Between 0700 and 0800 MT gave live interviews to the US networks.

Importance ranking: Major
Word count: 776
Themes: Monetary policy, Foreign policy - theory and process, Foreign policy (USA), Foreign policy (USSR & successor states), Foreign policy (Middle East)

Andrea Mitchell, NBC

Welcome again, Mrs. Thatcher. So good to see you!

Brian has just noted that you are on your way to your first official meeting with the President-elect. What are your major concerns when you see him today?

Prime Minister

I think the major concerns will be those that are already right in the public orbit.

East-West relations are extremely important and will continue. Things are happening in the Middle East and naturally, one hopes that that Arab Israel peace process will be taken forward - it seems the time to do it.

We have changes in withdrawal from Afghanistan, a very good agreement about Angola and, of course, the world economy and, in particular, the necessity to keep trade open and free - that is very important for the prosperity of us all. [end p1]

Andrea Mitchell, NBC

Speaking about the prosperity of us all, President Reagan said this week that his greatest failure - his biggest disappointment - was not having done something about the deficit.

How long do you think George Bush has to really tackle this problem? How serious a problem is the American deficit to the world economy?

Prime Minister

Well, the American economy itself is very strong and performing very strongly and it has this one thing, which I have not the slightest shadow of doubt will be tackled responsibly and managed well when George Bush and his advisers are ready to come out with their policies, and I do not think one should hurry them. They must have full time to consider how they are going to deal with it with Congress.

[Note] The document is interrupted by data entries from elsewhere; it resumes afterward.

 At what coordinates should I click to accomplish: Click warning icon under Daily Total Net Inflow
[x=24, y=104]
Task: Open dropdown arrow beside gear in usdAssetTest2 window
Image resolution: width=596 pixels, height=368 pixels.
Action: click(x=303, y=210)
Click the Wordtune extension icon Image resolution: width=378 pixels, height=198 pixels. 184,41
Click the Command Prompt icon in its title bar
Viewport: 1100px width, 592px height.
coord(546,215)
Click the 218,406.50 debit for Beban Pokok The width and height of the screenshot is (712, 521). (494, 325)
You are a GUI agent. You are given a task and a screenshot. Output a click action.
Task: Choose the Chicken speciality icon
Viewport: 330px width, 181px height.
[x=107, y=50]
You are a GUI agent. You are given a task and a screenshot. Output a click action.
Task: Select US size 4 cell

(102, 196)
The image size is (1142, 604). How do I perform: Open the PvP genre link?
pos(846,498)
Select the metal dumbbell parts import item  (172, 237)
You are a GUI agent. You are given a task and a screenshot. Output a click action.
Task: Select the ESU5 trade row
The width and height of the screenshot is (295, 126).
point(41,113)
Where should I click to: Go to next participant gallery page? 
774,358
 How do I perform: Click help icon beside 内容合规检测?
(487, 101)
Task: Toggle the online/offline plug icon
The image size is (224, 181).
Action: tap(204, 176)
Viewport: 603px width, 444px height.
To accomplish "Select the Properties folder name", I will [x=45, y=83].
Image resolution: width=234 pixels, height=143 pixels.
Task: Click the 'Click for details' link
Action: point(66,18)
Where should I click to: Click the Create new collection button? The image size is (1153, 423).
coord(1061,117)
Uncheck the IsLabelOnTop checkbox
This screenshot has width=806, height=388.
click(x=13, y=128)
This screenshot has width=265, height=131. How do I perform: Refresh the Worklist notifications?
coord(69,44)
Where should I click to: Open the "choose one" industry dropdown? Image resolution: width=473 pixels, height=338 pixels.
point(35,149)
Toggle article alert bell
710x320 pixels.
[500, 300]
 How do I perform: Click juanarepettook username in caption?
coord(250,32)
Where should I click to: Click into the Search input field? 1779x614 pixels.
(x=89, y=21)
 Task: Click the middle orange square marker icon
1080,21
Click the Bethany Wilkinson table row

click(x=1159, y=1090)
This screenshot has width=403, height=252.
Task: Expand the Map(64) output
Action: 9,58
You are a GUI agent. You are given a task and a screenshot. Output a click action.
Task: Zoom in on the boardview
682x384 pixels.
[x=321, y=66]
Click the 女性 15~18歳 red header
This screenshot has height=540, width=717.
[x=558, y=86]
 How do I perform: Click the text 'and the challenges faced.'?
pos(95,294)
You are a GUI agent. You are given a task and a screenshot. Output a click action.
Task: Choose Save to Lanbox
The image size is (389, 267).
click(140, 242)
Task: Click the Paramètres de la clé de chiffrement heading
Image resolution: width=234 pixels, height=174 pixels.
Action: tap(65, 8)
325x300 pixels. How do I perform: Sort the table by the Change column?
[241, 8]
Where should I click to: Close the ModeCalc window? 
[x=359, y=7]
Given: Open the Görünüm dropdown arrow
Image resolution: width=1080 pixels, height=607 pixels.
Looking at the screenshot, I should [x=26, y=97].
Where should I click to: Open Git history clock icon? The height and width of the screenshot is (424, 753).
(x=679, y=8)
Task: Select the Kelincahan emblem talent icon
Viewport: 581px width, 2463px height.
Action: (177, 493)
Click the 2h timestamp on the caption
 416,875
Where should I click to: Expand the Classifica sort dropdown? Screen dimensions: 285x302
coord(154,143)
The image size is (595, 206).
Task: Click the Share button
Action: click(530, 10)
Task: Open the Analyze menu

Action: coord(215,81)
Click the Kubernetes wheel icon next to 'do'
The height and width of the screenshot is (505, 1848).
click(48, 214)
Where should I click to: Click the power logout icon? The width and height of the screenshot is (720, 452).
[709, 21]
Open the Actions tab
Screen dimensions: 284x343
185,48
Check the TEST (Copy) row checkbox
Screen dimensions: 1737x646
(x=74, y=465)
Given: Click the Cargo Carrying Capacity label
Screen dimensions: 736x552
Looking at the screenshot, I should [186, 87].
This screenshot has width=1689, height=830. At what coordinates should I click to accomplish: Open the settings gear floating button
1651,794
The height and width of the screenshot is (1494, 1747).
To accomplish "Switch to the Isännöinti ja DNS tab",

We, it so happens, have tackled things another way. We have a budget surplus and are redeeming debt, but you know, the budget deficit in the United States is small compared with your Gross Domestic Product - the trouble is that your savings are small as well - but it is tackleable.

Andrea Mitchell, NBC

Is it possible to tackle it, though, without taxes, without doing something serious about the revenue side? [end p2]

Prime Minister

You can deal with deficits two ways: either by getting down your public spending or by putting up your taxation, or having a look and seeing what the growth forecasts are and seeing, if you hold your public spending, then the extra which you get from your growth can go to reducing your deficit.

There are many ways in which it can be done and it is for the new President and his advisers to decide how, but they really must not be pressured too much.

Andrea Mitchell, NBC

Now, the Middle East. You have said, in fact, to President Reagan and his advisers that you do see some hopeful signs in the new PLO Declaration. The US repeated only yesterday that it does see hopeful signs, that this is not enough.

Why do you think that there is something in the Declaration that could lead to progress?

Prime Minister

I think it is very difficult to read all the small print, for reasons that we understand.

What I have said is if it is correct that the Palestinians have accepted Resolutions 242 and 338, that is a modest step forward. It is not the only step that they need to take - there are others as well, but if it is correct that they have done that, that would be a modest step forward and something that we can build on. [end p3]

Andrea Mitchell, NBC

You were the first person to say that the West could do business with Mikhail Gorbachev. How would you rate his chances of success, of really doing something to open up that rigid society?

Prime Minister

I think Mikhail Gorbachevhe has already made changes. I think the greater openness of discussion, debate, both in the public media and privately, is a very great step forward and I do not think that can ever be taken back again.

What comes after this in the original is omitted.